Théorian s’appuya sur sa canne et s’approcha d’un pas raide. Les autres notables resserrèrent les rangs autour de lui pour l’écouter.

— Eh bien, monsieur de la Claire-Harmont, c’est ma foi assez simple. Permettez-moi de vous rappeler que le volcan et les pyroleptes constituent un tout. Le premier produit les seconds dans sa matrice, une vaste chambre centrale creusée d’un puits de lave, si je schématise. Les pyroleptes entretiennent la structure de la montagne : tunnels, cheminées, cavités, strates successives. Puis, lorsque l’un d’eux est trop endommagé pour servir, il retourne à la matrice. Celle-ci utilise le feu et la pierre ainsi revenus pour en créer un nouveau. Dans le cas d’une montagne idéale – d’un point de vue mathématique, s’entend - il n’y a jamais ni éruption, ni fumée, car l’équilibre magmatique est conservé dans le temps de manière constante. Hélas, la réalité n’a jamais la courtoisie de se plier exactement aux règles parfaites de nos livres. Il se peut, par exemple, que trop de pyroleptes retournent ensemble à la matrice, y provoquant un surplus de matière que le volcan doit évacuer, ou au contraire…

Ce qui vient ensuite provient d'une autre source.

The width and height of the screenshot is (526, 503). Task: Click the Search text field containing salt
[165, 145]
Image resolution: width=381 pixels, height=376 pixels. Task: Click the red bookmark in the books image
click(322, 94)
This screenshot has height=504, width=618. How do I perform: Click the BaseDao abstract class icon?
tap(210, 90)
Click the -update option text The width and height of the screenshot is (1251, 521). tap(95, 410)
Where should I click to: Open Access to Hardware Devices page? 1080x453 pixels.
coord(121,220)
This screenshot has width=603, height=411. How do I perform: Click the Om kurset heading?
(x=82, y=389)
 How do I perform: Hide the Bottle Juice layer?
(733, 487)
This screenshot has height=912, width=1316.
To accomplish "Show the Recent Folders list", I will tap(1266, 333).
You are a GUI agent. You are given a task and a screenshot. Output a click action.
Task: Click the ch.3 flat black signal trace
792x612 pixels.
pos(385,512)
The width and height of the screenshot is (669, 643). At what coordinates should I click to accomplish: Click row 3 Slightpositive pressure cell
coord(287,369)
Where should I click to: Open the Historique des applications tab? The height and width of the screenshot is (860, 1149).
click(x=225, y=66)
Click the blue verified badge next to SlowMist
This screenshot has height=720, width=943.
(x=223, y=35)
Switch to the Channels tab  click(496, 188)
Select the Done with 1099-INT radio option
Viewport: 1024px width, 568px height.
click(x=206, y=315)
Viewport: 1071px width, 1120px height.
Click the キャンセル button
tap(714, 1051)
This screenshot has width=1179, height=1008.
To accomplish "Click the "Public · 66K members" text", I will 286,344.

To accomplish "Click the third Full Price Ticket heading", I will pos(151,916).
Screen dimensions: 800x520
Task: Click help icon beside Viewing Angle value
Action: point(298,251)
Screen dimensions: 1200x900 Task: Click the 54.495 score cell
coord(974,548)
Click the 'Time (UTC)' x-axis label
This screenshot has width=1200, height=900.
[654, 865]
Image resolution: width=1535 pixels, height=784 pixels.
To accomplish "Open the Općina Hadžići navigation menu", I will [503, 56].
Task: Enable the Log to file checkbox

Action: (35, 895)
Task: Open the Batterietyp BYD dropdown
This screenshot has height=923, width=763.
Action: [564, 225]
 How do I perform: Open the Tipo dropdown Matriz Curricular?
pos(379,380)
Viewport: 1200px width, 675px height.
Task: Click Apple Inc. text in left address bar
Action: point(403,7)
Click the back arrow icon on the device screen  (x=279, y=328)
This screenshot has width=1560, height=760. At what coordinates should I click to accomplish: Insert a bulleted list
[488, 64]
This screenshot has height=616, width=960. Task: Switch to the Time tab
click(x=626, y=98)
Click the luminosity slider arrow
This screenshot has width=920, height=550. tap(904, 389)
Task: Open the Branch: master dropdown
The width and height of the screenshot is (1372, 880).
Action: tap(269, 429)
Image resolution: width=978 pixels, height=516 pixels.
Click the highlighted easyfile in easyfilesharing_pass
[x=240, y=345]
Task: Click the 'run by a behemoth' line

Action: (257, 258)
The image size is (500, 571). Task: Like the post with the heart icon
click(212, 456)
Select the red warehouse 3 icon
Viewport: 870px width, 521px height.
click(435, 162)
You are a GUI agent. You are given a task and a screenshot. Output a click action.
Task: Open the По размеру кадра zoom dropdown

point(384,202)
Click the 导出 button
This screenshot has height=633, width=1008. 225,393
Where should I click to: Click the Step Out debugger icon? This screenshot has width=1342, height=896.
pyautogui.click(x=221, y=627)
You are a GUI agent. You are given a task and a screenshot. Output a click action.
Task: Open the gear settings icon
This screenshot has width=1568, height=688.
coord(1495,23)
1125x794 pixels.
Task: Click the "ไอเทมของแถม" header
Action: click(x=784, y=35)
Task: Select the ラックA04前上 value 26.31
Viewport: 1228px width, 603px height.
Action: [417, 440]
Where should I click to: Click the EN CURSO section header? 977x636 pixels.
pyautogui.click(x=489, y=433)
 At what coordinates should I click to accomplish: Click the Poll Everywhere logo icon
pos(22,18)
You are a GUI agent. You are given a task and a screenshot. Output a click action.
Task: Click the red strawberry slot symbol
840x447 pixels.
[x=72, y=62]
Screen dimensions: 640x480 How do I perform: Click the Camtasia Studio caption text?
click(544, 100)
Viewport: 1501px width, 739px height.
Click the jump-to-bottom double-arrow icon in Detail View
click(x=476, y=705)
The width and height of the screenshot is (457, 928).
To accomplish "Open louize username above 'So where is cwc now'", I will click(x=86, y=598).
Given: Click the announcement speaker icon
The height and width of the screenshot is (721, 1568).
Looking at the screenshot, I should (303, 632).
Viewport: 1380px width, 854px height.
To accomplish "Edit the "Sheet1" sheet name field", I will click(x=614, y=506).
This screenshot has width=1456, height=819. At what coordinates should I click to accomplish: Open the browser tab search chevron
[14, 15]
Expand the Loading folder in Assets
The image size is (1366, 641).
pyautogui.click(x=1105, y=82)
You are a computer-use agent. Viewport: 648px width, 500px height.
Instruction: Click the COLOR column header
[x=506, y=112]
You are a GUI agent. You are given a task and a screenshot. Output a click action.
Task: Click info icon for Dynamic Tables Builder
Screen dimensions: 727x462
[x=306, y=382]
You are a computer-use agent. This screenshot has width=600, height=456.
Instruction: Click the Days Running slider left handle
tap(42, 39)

Le notable se redressa du dossier fatigué de sa chaise et interrompit Théorian d’un geste impatient de la main.

— Monsieur Cambol ! Je constate que vous aimez professer, comme tout savant, mais je vous en prie, répondez à ma question. Qu’allez-vous faire exactement pour empêcher le volcan de ravager ma belle cité et pour retrouver Ferdinand Bernelier ?

Théorian perdit un peu de sa superbe. Les bourgeois haussèrent les sourcils dans l’attente de sa réponse ; de Frécourt s’approcha également, un petit rictus amusé par la dernière pique du bourgmestre.

Il se retourna vers le Mont Tonnerre, les doigts crispés sur le pommeau de sa canne. Hors de question qu’il leur avoue sa propre ignorance. Il soupçonnait l’appareil de Bernelier de n’avoir fait qu’empirer les choses mais, sans connaître son but exact, ils n’avaient pu que se préparer au mieux à toutes les improvisations possibles. Théorian savait néanmoins qu’une telle réponse avait peu de chance de plaire à son auditoire.

— Nous tenons toujours nos promesses, messieurs, commença-t-il sans la moindre trace d’hésitation dans la voix. Pour monsieur Bernelier, nous retrouverons l’itinéraire de sa propre expédition et remonterons ainsi jusqu’à sa dernière position. Quant au volcan, soyez rassurés, mon frère et ma sœur savent parfaitement ce qu’ils font.


*


Valérian suivait Lenaïde, appliqué à marquer les murs de grosses flèches de craie. Les boyaux étroits débouchèrent sur des corridors, les corridors sur des tunnels dégagés, tunnels qui les conduisirent tout droit à la chambre magmatique. D’après Théorian, c’était là qu’ils avaient le plus de chances de découvrir les causes des éruptions intempestives.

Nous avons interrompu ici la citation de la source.